Polyols can be an especially useful sugar alternative for people with Type 1 or Type 2 diabetes, helping to reduce calorie intake and minimize spikes in blood sugar. Polyols only contain between 0 and 3 calories per gram, whereas sugar contains approximately 4 calories per gram. Since polyols are not readily digested and only partially absorbed by the body, they are considered low-glycemic foods. This means that they will not cause a sudden increase in blood sugar levels after a meal. Despite these differences, polyols share physical similarities with sugar. Therefore, they can effectively support a diabetes-friendly diet without sacrificing taste or texture. NOTE: People with diabetes should consult their physician or other health professional for more guidance on incorporating polyols into their diet plan.
Polyols are found naturally in a variety of fruits, vegetables and plants, and are used in a wide range of products including chewing gums, candies, ice cream, baked goods, and fruit spreads. They function well in fillings and frostings, canned fruits, beverages, and yogurt and tabletop sweeteners. Polyols are also used in dental and pharmaceutical products, such as toothpastes, mouthwashes, cough syrups, and throat lozenges.
To help consumers make more informed food choices, the U.S Food and Drug Administration (FDA) announced a new Nutrition Facts label in May 2016. The updated label includes a new line for added sugars, offering increased understanding around the amount of sugar added to a particular product. The FDA defines added sugars as “sugars that are either added during the processing of foods, or are packaged as such.” Therefore, despite their sweetness, polyols are not included in the added sugars line on labels.
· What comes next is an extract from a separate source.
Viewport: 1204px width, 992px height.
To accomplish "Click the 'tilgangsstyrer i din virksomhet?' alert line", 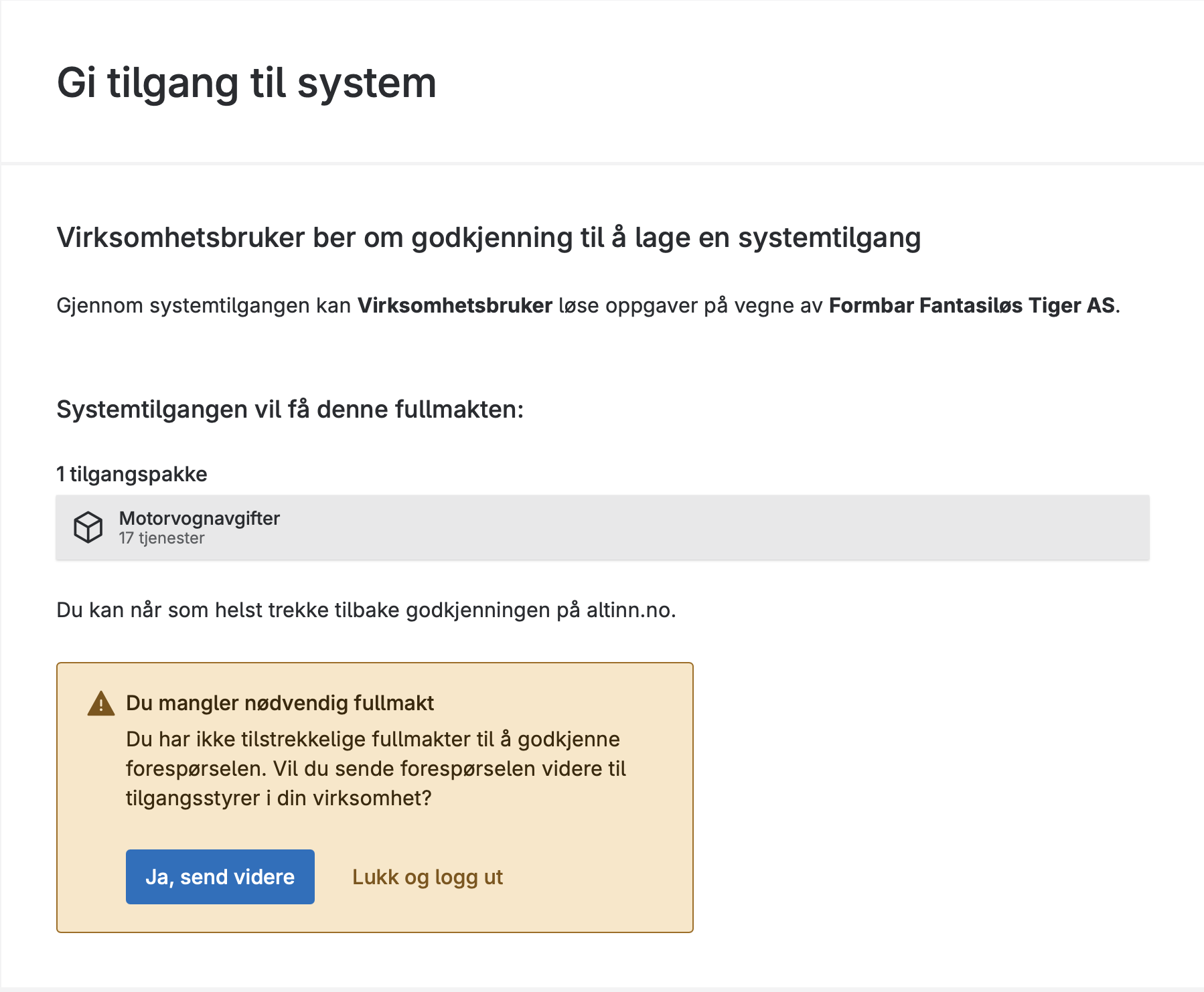I will pos(279,798).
Products in which polyols have replaced sugar may be labeled “sugar-free” or “no sugar added.” Polyols to look for on ingredients lists include erythritol, hydrogenated starch hydrolysates, isomalt, lactitol, maltitol, mannitol, sorbitol and xylitol. The grams in a serving may be shown voluntarily on the Nutrition Facts label. Per FDA regulations, the name of the specific polyol may appear on the Nutrition Facts label if only one polyol is in the food. If more than one polyol is in the food, you’ll see the term “sugar alcohols.”